-- DIRECTIVE 1 --
Answer these questions from the post titled "Part Three: Peace":
(a) Which earlier post does the writer say to read first?
(b) In what town did Celeste room with the writer?
(c) What did Celeste assure the writer about?
-- DIRECTIVE 2 --
Transcribe the post from "Celeste came and" to "alone. I couldn’t.".

Part Three: Peace

Before you read this post, check out Part Two: No.

Celeste came and sat next to me on the bench, showing me the pictures she had taken around the island. I saw her face, full of wonder. Celeste was my roommate at the hotel in Savusavu, the small resort town we stayed in on New Year’s Eve and New Year’s Day 2016 before arriving in the village. We had a class together last spring, but didn’t know much about each other before traveling together.

Savusavu HotSprings 

I was fearful of being vulnerable with others, to let people see the ugly. I swallowed the last of my tears and wiped the sad snots from my nose, and tried to say something intelligent about why I was sitting alone. I couldn’t. 

Celeste saw the best of me at the beginning of the trip–excited and anxious eyes illuminated by the possibilities. She now saw me at my worst, but she assured me that I was not being a baby nor unreasonable.

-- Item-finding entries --
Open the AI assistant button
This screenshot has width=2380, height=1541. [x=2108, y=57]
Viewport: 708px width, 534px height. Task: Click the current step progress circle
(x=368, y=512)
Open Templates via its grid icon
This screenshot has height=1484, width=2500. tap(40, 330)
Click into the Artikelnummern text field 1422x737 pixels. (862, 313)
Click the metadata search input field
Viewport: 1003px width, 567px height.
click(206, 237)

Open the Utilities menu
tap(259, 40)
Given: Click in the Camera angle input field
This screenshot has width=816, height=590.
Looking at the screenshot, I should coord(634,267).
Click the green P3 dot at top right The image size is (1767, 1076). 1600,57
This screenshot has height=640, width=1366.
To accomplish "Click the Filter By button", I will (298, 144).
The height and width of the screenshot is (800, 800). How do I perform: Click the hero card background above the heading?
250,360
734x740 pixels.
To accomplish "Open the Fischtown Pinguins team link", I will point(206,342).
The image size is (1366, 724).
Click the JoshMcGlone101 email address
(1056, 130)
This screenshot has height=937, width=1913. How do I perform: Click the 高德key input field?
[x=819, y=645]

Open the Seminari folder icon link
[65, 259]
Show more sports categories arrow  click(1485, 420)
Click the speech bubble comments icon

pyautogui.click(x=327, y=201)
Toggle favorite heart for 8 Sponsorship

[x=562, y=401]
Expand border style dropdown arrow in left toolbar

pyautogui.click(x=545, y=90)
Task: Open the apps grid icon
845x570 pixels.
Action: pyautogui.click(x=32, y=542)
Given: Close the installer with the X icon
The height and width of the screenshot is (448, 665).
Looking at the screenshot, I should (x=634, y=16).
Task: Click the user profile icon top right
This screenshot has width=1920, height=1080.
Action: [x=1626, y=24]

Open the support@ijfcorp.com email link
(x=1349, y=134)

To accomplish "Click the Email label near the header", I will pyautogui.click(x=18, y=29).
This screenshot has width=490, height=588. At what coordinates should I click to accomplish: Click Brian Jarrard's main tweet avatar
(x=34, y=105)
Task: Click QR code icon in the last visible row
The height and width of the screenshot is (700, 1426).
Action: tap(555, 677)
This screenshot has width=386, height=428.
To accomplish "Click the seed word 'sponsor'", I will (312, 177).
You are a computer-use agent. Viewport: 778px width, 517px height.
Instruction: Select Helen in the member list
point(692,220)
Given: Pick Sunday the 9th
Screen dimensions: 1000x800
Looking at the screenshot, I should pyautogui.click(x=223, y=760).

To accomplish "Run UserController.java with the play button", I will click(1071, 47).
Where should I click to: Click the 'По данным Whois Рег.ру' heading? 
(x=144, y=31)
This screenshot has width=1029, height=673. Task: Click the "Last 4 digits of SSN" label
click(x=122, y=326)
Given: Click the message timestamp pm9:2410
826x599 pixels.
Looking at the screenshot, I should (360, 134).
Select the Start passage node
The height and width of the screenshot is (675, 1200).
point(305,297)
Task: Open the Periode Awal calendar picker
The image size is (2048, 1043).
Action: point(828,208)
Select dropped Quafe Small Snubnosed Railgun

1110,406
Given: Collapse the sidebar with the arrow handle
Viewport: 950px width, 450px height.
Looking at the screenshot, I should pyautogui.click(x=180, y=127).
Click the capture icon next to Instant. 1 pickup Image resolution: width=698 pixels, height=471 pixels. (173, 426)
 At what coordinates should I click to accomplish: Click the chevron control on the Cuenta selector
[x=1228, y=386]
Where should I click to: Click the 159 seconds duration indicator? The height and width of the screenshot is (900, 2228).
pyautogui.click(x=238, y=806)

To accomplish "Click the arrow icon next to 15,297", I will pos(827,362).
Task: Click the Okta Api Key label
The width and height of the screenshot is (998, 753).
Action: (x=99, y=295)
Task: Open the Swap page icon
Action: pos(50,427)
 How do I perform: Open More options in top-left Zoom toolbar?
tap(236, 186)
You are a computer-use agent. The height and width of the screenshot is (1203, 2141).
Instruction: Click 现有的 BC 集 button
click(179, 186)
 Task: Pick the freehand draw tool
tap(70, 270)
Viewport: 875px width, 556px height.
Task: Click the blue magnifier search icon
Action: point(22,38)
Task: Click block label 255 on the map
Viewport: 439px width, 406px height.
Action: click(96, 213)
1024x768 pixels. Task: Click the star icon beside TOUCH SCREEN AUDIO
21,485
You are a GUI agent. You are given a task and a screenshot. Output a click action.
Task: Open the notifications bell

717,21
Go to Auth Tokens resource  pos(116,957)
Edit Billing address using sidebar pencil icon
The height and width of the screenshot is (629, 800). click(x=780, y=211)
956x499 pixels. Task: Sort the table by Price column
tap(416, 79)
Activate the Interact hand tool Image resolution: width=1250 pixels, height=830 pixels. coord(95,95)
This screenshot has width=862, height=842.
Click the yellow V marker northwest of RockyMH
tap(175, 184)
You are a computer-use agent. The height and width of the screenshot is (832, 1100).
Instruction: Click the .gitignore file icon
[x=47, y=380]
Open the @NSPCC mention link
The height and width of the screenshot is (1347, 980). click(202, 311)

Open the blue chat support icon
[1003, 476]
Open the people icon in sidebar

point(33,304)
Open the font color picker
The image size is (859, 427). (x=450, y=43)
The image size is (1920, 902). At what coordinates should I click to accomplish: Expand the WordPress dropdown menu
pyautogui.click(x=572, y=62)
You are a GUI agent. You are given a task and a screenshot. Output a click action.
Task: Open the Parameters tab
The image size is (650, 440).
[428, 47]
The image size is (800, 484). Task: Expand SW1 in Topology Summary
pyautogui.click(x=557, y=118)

-- RESPONSE 1 --
(a) Part Two: No.
(b) Savusavu.
(c) That the writer was not being a baby nor unreasonable.

-- RESPONSE 2 --
Celeste came and sat next to me on the bench, showing me the pictures she had taken around the island. I saw her face, full of wonder. Celeste was my roommate at the hotel in Savusavu, the small resort town we stayed in on New Year’s Eve and New Year’s Day 2016 before arriving in the village. We had a class together last spring, but didn’t know much about each other before traveling together.

Savusavu HotSprings 

I was fearful of being vulnerable with others, to let people see the ugly. I swallowed the last of my tears and wiped the sad snots from my nose, and tried to say something intelligent about why I was sitting alone. I couldn’t.